Niepodległa is not an easy experience – it casts a somewhat gloomy pall over the listener with little relief over its 43 minute span. Whilst there can be little doubt about the sincerity behind its conception and execution, one of the problems I found in attempting to make sense of the work was the real lack of stylistic differentiation between the three parts. All the performers give their best to the cause but the music frequently seems unwieldy and samey. I rarely felt moved or even impressed. Perhaps a native Polish audience with a much deeper understanding of the events described would respond entirely differently.

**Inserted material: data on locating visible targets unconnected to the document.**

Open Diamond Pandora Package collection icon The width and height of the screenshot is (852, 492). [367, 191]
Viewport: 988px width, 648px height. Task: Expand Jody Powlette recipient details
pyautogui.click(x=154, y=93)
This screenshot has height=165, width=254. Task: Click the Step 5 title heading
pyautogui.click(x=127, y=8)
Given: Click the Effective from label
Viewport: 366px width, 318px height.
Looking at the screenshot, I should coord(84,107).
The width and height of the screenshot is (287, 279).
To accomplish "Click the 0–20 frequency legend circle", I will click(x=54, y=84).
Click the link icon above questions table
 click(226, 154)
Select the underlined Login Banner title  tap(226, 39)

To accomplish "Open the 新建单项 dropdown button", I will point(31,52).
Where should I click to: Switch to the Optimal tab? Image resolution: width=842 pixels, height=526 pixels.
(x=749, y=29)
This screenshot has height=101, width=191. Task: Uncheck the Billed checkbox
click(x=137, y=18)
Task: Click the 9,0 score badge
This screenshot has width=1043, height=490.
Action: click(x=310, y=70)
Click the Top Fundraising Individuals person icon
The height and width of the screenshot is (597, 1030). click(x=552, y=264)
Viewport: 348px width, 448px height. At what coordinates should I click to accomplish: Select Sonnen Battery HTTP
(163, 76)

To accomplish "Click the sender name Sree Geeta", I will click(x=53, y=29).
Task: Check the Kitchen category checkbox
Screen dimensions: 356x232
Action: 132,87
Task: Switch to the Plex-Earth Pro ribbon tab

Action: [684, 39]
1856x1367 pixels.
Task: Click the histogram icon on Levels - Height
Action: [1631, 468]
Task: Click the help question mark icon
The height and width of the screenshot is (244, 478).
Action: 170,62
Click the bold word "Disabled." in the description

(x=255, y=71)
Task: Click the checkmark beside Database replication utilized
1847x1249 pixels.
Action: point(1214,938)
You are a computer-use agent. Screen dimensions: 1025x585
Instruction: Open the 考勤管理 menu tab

As far as that is concerned, Acte Préalable hardly do their foreign listeners any favours – simply identifying the writers of the various texts rather than explaining their background and significance is unhelpful, not least when the majority of the booklet is taken up with glossy photographs and extensive artist biographies.
This, then, is a disc for Polish music collectophiles. Overall, the playing and singing are solid and reliable rather than distinguished and the recording standards are perfectly serviceable without being spectacular. I would be extremely surprised if Niepodległa ever transcends its status as a pièce d’occasion – I’m certainly unlikely to be revisiting it anytime soon.